Fathers and Sons
Fathers and sons do things together.... except they don't.
Increasingly in western society, men have not known their sons. I have friends who leave before young children are up, and who return from work after they are in bed. Yet who will best teach boys to be men, but other men?
In primary school I had two male teachers in seven years. My son has had none. As he comes to the end of primary school, even most of his sports coaches are women.
We are told that we should be more involved at home, helping with housework and helping to care for children. Yet the pressure is on at work to go longer and harder. You could feel torn apart… or crushed, by the conflicting calls.
It is reported widely by the men of my generation that they are separated from their fathers. Indeed, many have never connected to begin with! There is a great loneliness, the "father-wound', resentments, the desire to connect thwarted by the inability to know how.
I too suffer distance from my father. We are typical men- we struggle to know how to share our feelings. Especially with each other. He is getting old. There is not much time.
I grieve the little time spent together when I was younger. It was compounded by his long hours as a farmer, and my allergy to grain dusts. Then I moved away to the other side of the country. Yet I find he has been more significant in my life than I would have imagined at first. Remembering and reflecting has been healing. I share some of that in this growing file. I trust it may offer some directions for you. Jan 7/6/98
My father...
I remember transistor radios becoming all the rage. Japanese?- No! National! was the slogan. My Dad said once- I was only ten I suppose- that they might make good radios, but you wouldn't trust them for anything else...
It was not uncommon statement for rural Australia back then. Yet this was a liberal and enlightened family for its time, and I recall being shocked by his statement and questioning him about it. It all had to do with the war. He had been in the army fighting against the Japanese, and old wounds died hard. He used to wear a Returned Services League badge back then. He was a member of the Liberal and Country League, and gave out 'How to vote cards' for them.

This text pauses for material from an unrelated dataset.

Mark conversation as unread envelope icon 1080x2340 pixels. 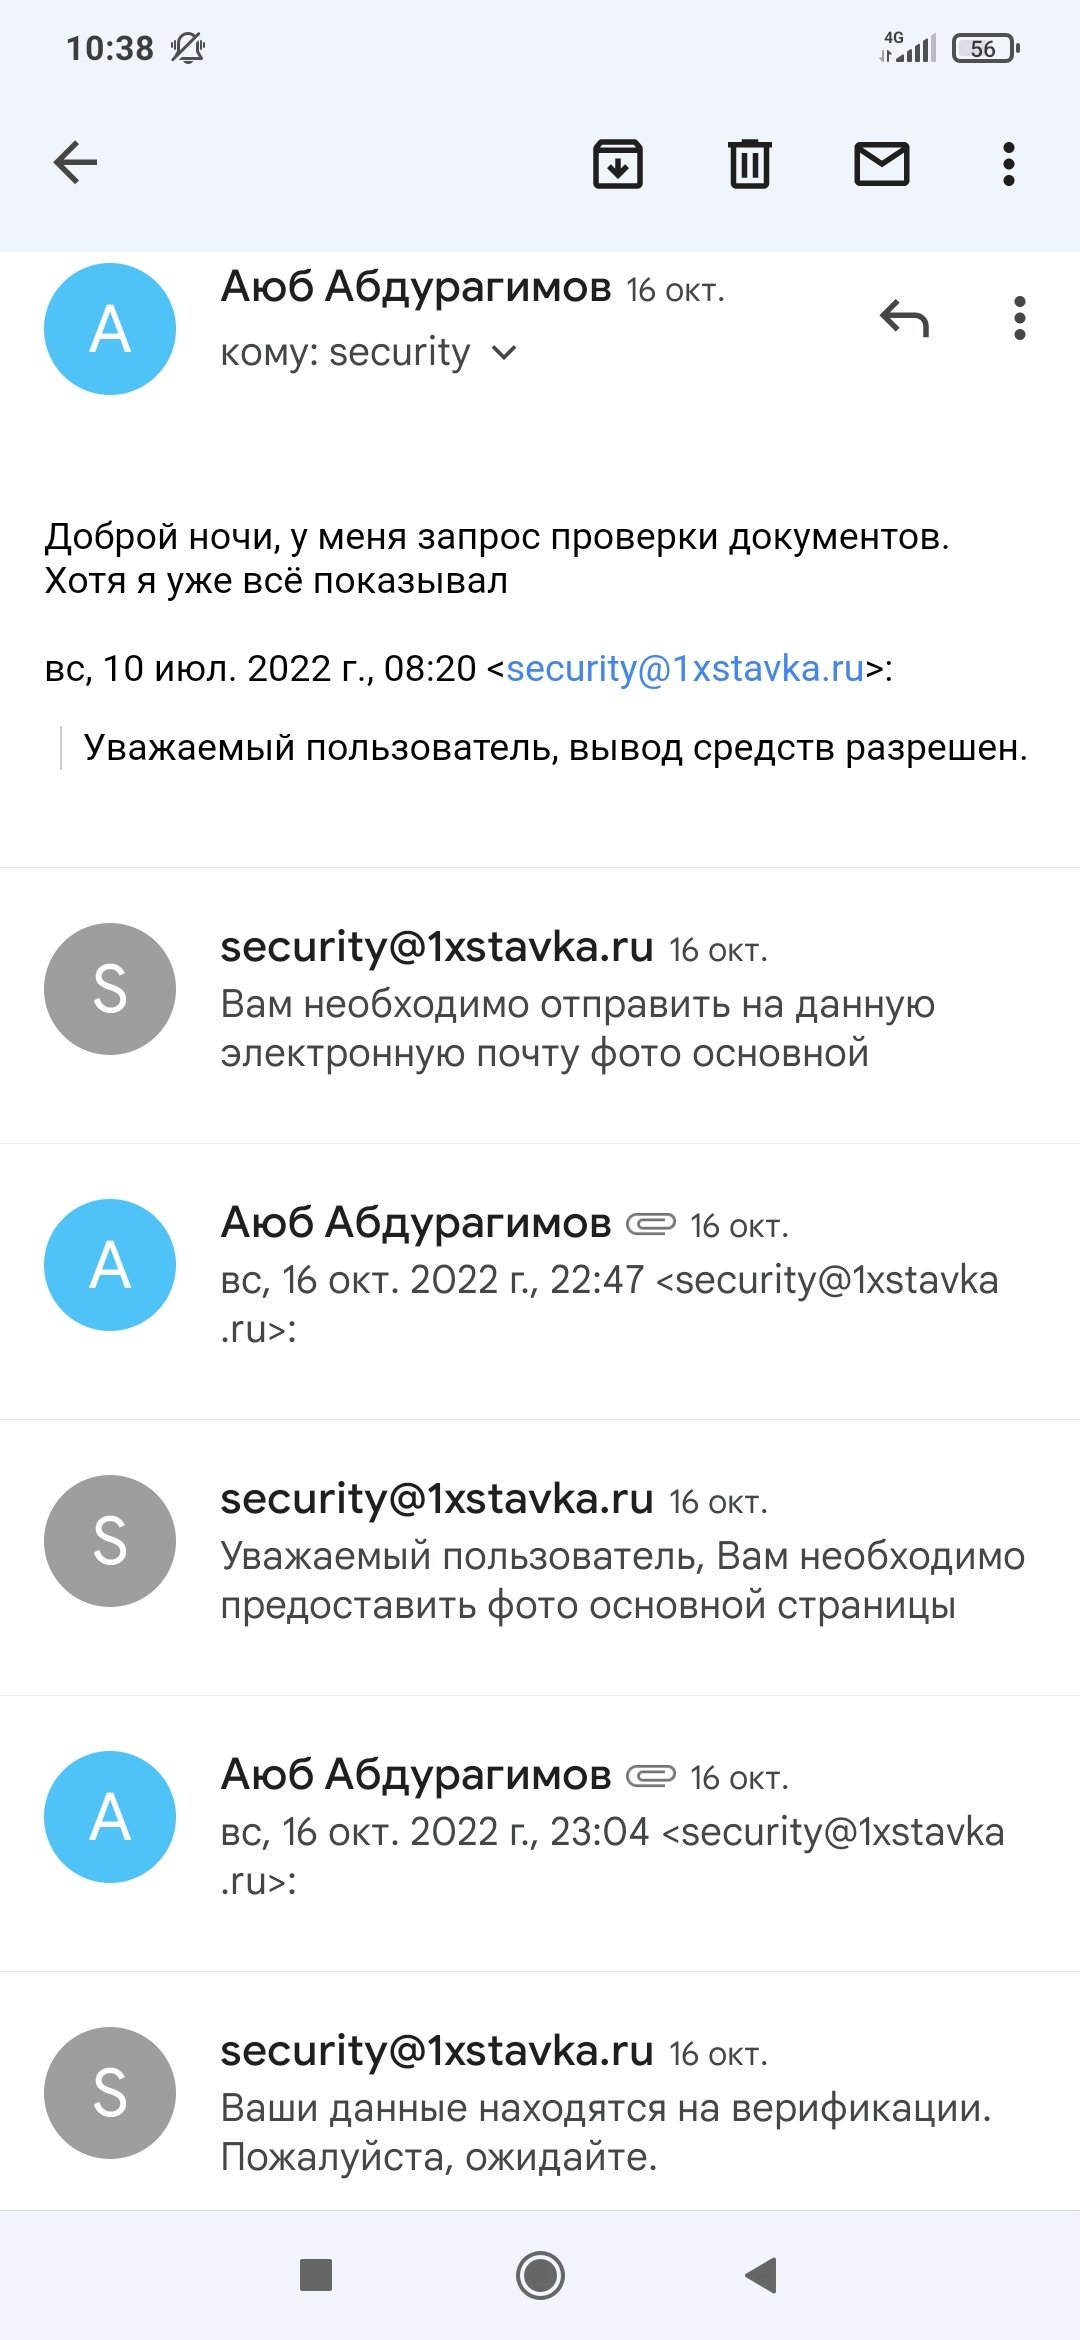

As the years passed he changed. During that time Vietnam began. Unknown to me, he resigned the LCL. Then, after I had left for the city and university, he and Mum had a Japanese exchange student stay with them for some months. He took this girl, and two or three others, all over the state and into Victoria on a four day grand tour.

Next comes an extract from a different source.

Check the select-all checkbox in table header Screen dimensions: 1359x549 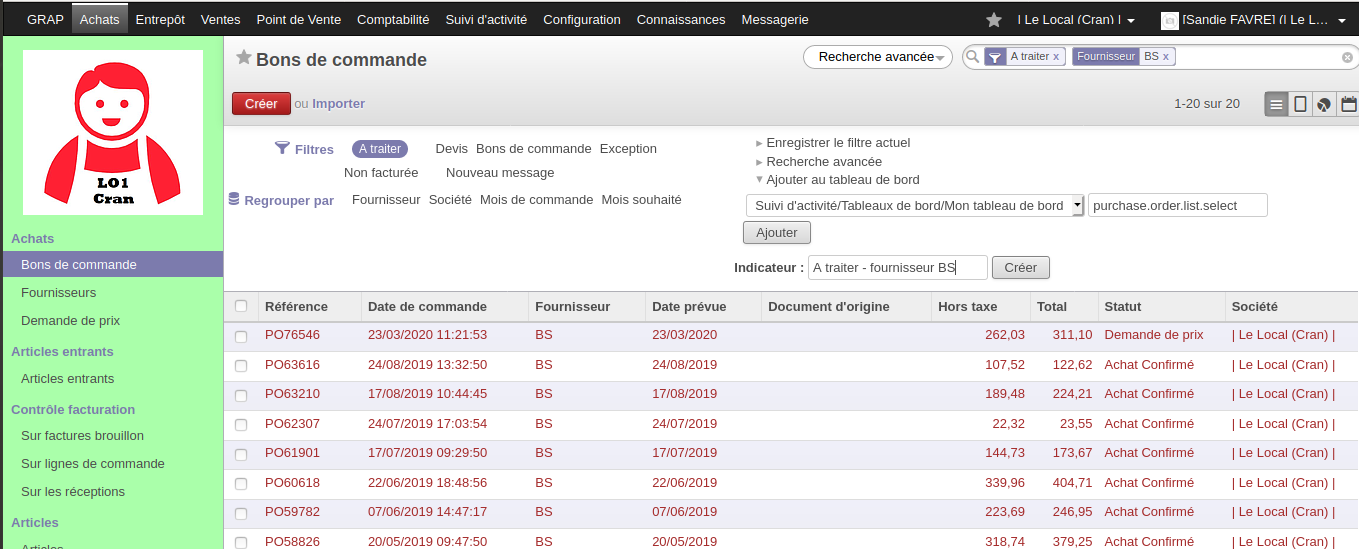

Later he became vocal about Aboriginal land rights, speaking out at church and in Probus. Now, in his late 70's, he is a member of a gay and lesbian support group. Not long ago when I was visiting, he cornered me in the kitchen and chewed my ear about all the things they were doing!
I was excited and perhaps proud of myself some years ago when in my theology and philosophy studies I realised I needed to try and develop some kind of 'ruling paradigm' in my life which would encourage me to grow and change rather than be set and in a rut as I grew older. It's only now I realise my Dad must have been pointing me towards that for years.
Aeroplanes and Dad!!!
One afternoon my Mum, keen on botany, was strolling along a road neighbouring our farm, looking at the native plants. Unknown to her, a dangerous prisoner had escaped from the local jail two or three hours before. Police had arrived from all over the mid-north area, and even procured a spotter plane. It was sent to check out the sighting of a suspicious person about six miles west of Gladstone. This was the reason Mum's quiet stroll was shattered by a frighteningly low flying aircraft.
Discounting Mum, the pilot banked tightly over our scrub. He spotted a figure skulking among the trees, close to the main road.
"Pilot to base. I've got him. He's in the scrub just south of the Pirie road. I'll circle to guide you in."
The 'skulker' was, in fact, my father, innocently carrying out a late afternoon inspection of his sheep, as farmers do. He too, was unaware of the earlier events of the afternoon. His curiosity was inevitably roused by the plane's persistent low circling above him.. He wondered if perhaps the pilot was lost, or even in trouble, and needing a safe place to land before dark. He began to run back to the farm house.
"Pilot to base. You blokes better hurry. He's making a run for a farm house about a quarter mile away. I'll keep on his tail."
To get to the house, Dad had to cross an old quarry, where he noticed a pick, abandoned by one of us kids. He grabbed the pick to take it back to the shed.
"Pilot to base, he's picked up some kind of weapon. I'll try and warn the house."
The "house" at that moment consisted only of myself, perhaps ten, and my two sisters. We were so greatly entertained by the plane roaring overhead almost at roof level, we didn't even notice the 'convict' driving off at high speed in our stolen utility.
"Pilot to base. He's stolen a farm vehicle. He's heading east...... We're one mile east of the Laura turn off. He's turned down the Huddlestone road, heading south now."
"Err.... Pilot to base.... The clown's driving up and down in a paddock..... What kind of idiot is this guy!"
I believe it was shortly after then that Dad had to explain to armed officialdom that this was where the crop dusters always landed..... and he thought that if the plane had needed to land.... and....
and we can imagine the confusion and frustration all round.